Actually, though, Khalid’s purview was restricted to certain provinces in Gaul, Castile, and Sachsen. Other people—he knew no names and knew better than to rely on alterable faces—had other areas, in those countries and in other countries. Still others checked behind the primary operatives, so Khalid surmised.

Aiming a small laser range finder from his rental car toward a window in an four story office building that housed the management for a trucking firm, Khalid took down the range in his notepad, then consulted his military grade Global Locating System receiver for the grid. 2197 meters…004121482337…up four point five meters.

Lastly, he took a final series of digital pictures of the nearest wall before starting his engine and driving off. Tomorrow he’d come back for an appointment with the human resources people of the trucking firm, so he could make an assessment of interior vulnerability.



Sound Studio, Canal Siete, Ciudad Balboa, Terra Nova


The studio had been pretty thoroughly trashed during the fighting in and around the Pigna coup. Carrera and Parilla could have just let the channel go off the air. Still, it hadn’t been the owners’ faults that an unwittingly renegade unit of the legion had taken it over.
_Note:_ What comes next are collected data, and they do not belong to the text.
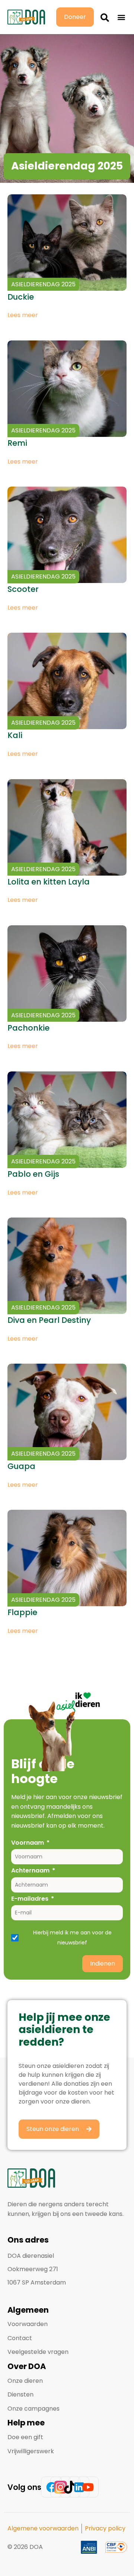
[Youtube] (88, 2487)
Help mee (26, 2422)
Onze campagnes (33, 2408)
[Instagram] (60, 2487)
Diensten (20, 2394)
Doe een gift (25, 2437)
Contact (19, 2338)
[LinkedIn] (78, 2487)
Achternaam (30, 1870)
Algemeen (28, 2310)
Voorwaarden (27, 2324)
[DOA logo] (26, 17)
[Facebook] (51, 2487)
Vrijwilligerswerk (30, 2451)
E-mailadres (29, 1898)
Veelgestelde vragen (37, 2352)
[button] (104, 17)
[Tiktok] (70, 2487)
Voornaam (27, 1842)
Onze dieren (25, 2380)
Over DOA (26, 2366)
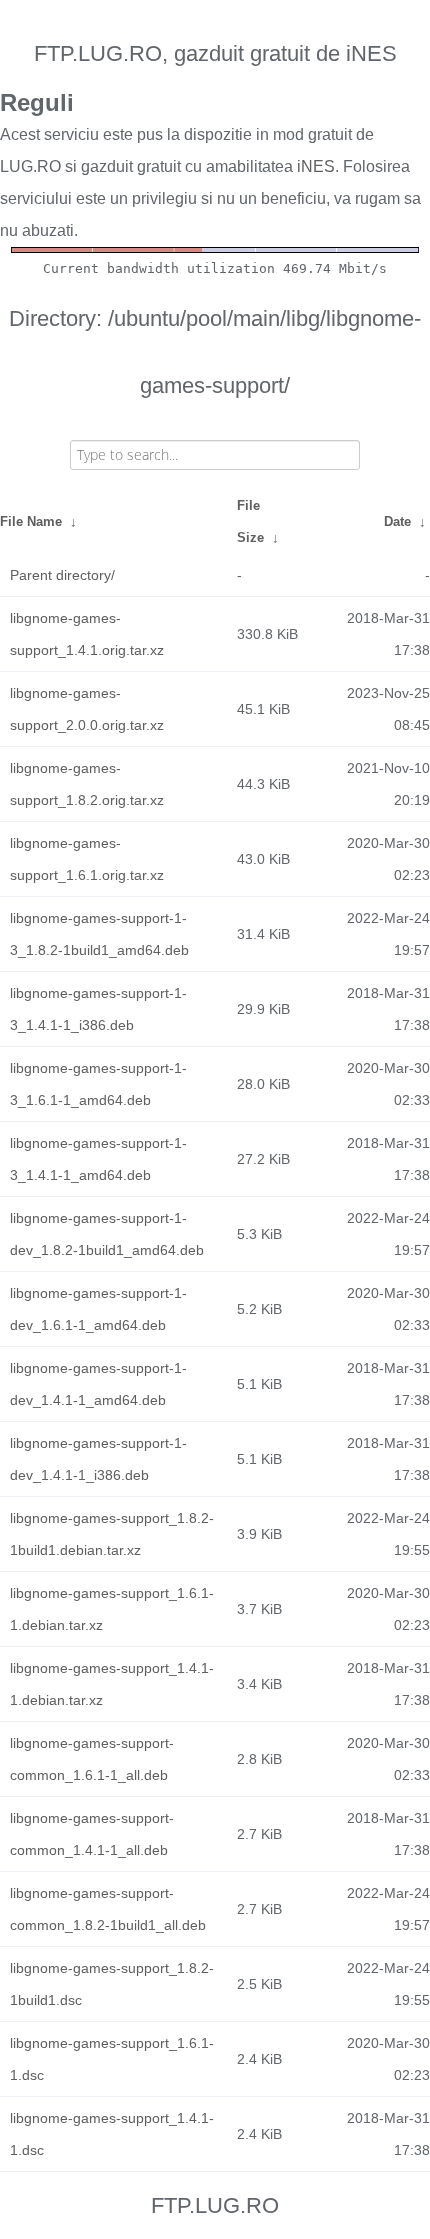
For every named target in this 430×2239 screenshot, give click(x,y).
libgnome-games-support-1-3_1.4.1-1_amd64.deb (98, 1159)
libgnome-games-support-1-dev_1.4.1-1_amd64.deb (98, 1384)
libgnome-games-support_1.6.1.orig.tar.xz (87, 859)
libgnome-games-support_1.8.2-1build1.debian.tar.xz (112, 1534)
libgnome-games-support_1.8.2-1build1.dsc (112, 1984)
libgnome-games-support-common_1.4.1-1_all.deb (92, 1834)
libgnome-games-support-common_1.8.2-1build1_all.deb (108, 1909)
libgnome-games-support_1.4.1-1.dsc (112, 2134)
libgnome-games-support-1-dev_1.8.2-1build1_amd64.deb (107, 1234)
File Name (31, 521)
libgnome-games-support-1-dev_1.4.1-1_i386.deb (98, 1459)
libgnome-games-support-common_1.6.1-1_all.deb (92, 1759)
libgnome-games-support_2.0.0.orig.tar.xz (87, 709)
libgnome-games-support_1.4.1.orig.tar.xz (87, 634)
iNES (316, 166)
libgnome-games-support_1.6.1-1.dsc (112, 2059)
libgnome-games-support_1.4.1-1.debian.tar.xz (112, 1684)
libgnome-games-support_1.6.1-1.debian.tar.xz (112, 1609)
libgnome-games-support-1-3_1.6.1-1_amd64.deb (98, 1084)
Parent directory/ (62, 575)
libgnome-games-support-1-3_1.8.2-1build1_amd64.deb (99, 934)
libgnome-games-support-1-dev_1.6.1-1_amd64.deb (98, 1309)
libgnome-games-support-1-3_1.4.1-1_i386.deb (98, 1009)
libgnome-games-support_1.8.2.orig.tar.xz (87, 784)
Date (397, 521)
So repairs had been made at government expense.

Still, if Parilla was generous hearted, Carrera very rarely gave anything without strings. Sometimes the strings were in plain sight, at other times hidden. In the case of Channel Seven, those strings—mostly hidden—included it becoming a de facto arm of the legion, of Television Legionario, hence heavily into propaganda.

In one little, really fine, really hard to see string, the studio was making audio recordings in several languages, all of women, all of whom had very sweet and sexy voices.

Lourdes, for example, spoke excellent French and English, while Artemisia McNamara had both her native Spanish and fair Italian from her modeling days. Two girls who might be useful if the legion ever formed a Tercio Amazona would be doing the honors in German and Portuguese. Currently—rank, even hidden rank, having its privileges—it was Lourdes doing the recording.

The sound chief shook his head, slightly. “Given the message, Señora Carrera, and what your husband seems to want to accomplish within it, I think we need to get the excitement completely out of it, to make your message initially no different in tone from ‘Please wash your hands before leaving the lavatory.’ And then turn imperative right at the end. Does that make sense?”

Lourdes giggled over the chief’s little joke, then answered, “I think that’s probably right. Shall we try again?”

“Please.”

Sitting upright to relax her diaphragm and get maximum clarity thereby, Lourdes spoke into the microphones in front of her, “Votre attention s’il-vous-plaît, je suis une bombe à retardement de cinq minutes. Votre attention s’il-vous-plaît, je suis une bombe à retardement de cinq minutes. Veuillez évacuer la zone. Je suis une bombe à retardement de cinq minutes. Veuillez évacuer la zone. Je suis une grande bombe à retardement de cinq minutes. Mon délai de détonation a été fixé au maximum à cinq minutes mais pourrait bien y être inférieur. Sortez d’ici sur-le-champ. Quatre minutes cinquante-cinq…quatre minutes cinquante…une minute…cinquante-neuf…cinquante-huit…cinq…quatre…trois…deux…adieu.”

“And that’s a wrap. Mrs. McNamara? Your turn.”